Most NVIDIA cuVS algorithms do not synchronize before returning. This lets you enqueue several operations back-to-back on the same resources object, such as build, search, refine, and copy, without stopping the GPU between steps.
Synchronize explicitly before reading results on the host, measuring elapsed time, handing data to work on a different CUDA stream without another dependency, or destroying objects that may still be used by queued GPU work.
In Python, many APIs create and synchronize an internal resources object when you do not pass one. When you pass your own Resources, you are also taking responsibility for calling resources.sync() at the point where your application needs the results to be complete.
raft::resources and the resource wrappers built on top of it are not thread-safe for concurrent use. If an application uses multiple host threads, give each worker thread its own resources object. This keeps each thread’s CUDA stream, library handles, temporary memory, and queued work separate.

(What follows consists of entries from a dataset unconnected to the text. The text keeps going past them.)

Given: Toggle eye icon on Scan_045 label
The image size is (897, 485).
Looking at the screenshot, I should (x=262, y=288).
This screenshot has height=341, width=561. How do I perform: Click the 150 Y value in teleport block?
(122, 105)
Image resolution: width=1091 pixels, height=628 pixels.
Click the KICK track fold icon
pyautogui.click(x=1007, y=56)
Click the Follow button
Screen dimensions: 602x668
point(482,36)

Do not share one resources object across threads unless the application uses its own locking and understands that the lock serializes access to that resource. For most workloads, one resources object per worker thread is simpler and faster.
Most users can let NVIDIA cuVS create and own the CUDA stream inside the resources object. Supplying an application stream is useful when NVIDIA cuVS work must be ordered with other CUDA kernels, copies, or library calls from the same application.

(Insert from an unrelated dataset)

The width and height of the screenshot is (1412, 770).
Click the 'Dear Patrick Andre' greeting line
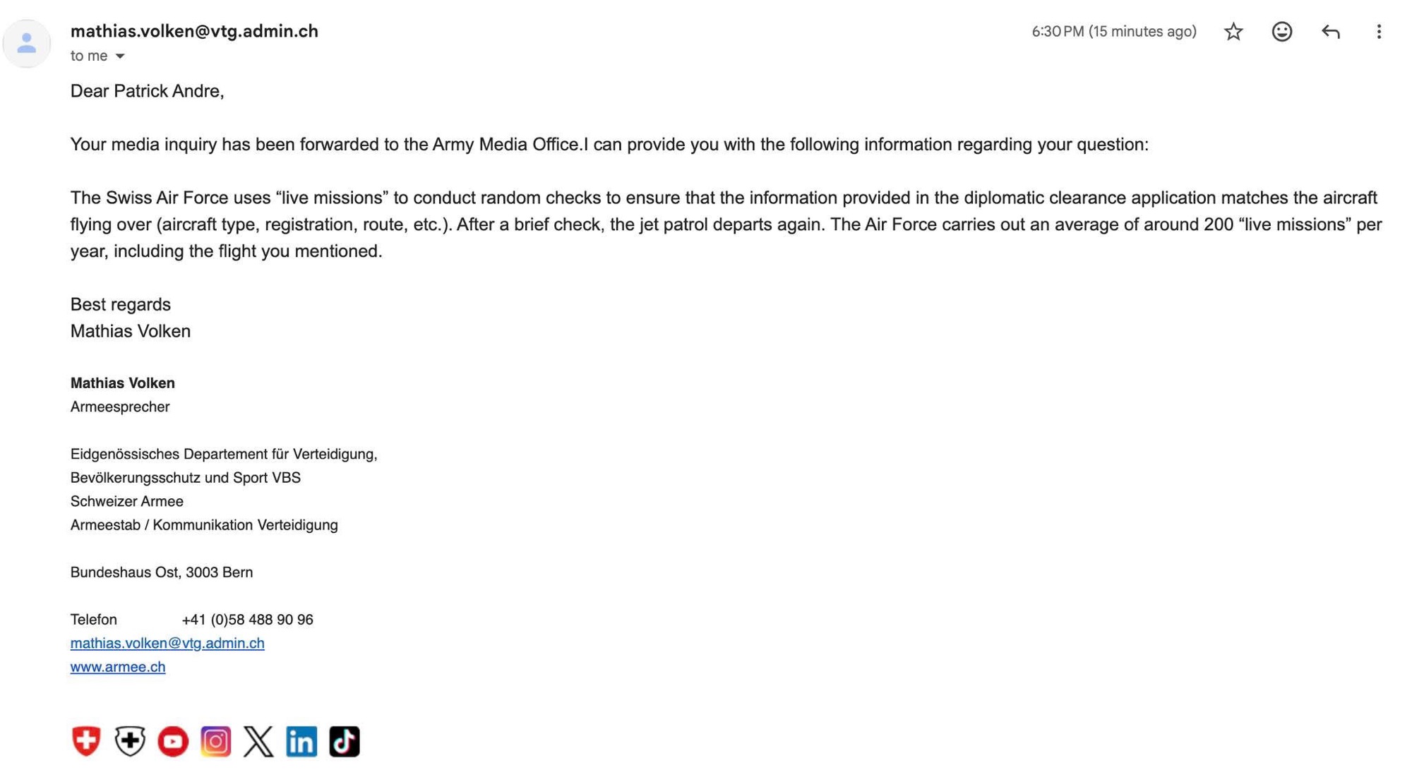pos(147,91)
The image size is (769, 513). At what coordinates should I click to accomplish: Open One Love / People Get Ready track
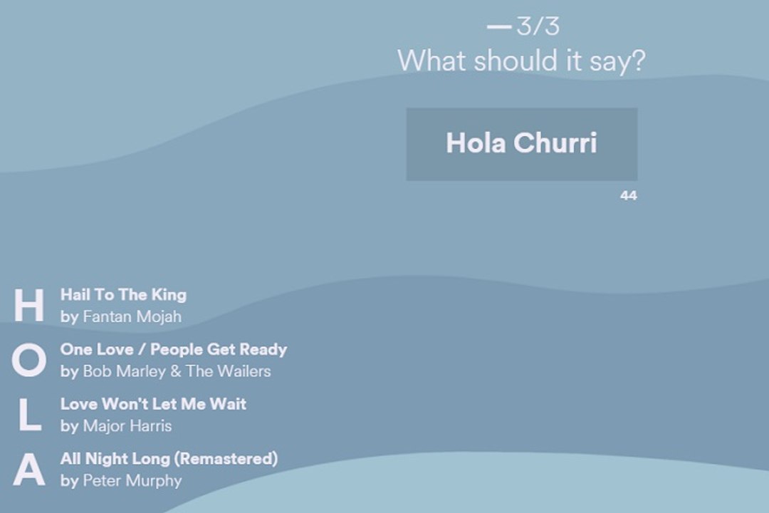174,349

A stream pool is useful only when an algorithm has independent work that can run concurrently. For example, an algorithm might search several independent shards or launch separate preprocessing work on different streams. Start with the default behavior, then configure a small stream pool only when benchmarks show it helps.
Workspace resources control where algorithms allocate temporary buffers. The default behavior is usually fine for small examples, but production workloads can benefit from configuring workspace memory explicitly before arrays, indexes, or algorithm state are created.

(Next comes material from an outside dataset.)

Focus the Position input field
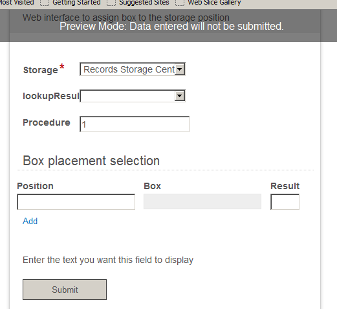This screenshot has width=337, height=309. tap(76, 201)
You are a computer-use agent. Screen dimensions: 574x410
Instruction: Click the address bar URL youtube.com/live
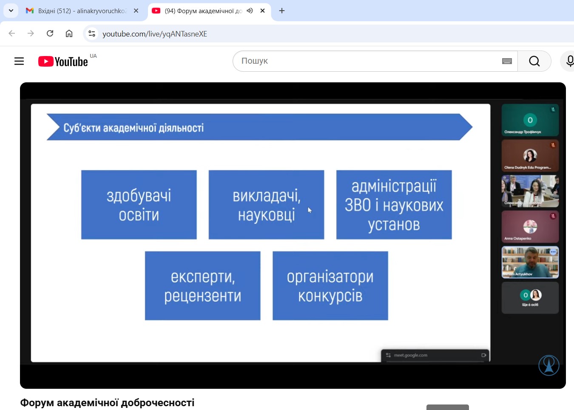click(x=155, y=34)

NVIDIA cuVS uses two related workspace concepts:
For allocator choices such as device pools, pinned host memory, managed memory, and host memory, see the Memory Management guide.
The large workspace resource is the RAFT-side hook for what many applications treat as a big memory resource: memory reserved for especially large temporary buffers. This is useful in services or benchmarking harnesses that run workloads with very different temporary memory shapes.
Use the default resources behavior for simple one-off calls.
Create and reuse a resources object when a workflow has multiple related calls. Operations enqueued on the same resources object run in stream order, so you can chain work and synchronize once at the end.
Use one resources object per host thread. Resources are not thread-safe for concurrent use.
Synchronize explicitly before the host reads GPU results or before measuring runtime. Avoid synchronizing between every NVIDIA cuVS call unless the application actually needs the intermediate result on the host.
Configure memory resources, workspace resources, and stream pools before allocating inputs or building indexes. Changing resource configuration halfway through a workflow makes ownership and lifetime harder to reason about.
For multi-GPU workloads, choose the resource type first: raft::device_resources_snmg for single-node multi-GPU, or a RAFT resources object with an NCCL communicator for multi-node work. The Multi-GPU guide covers those setup patterns.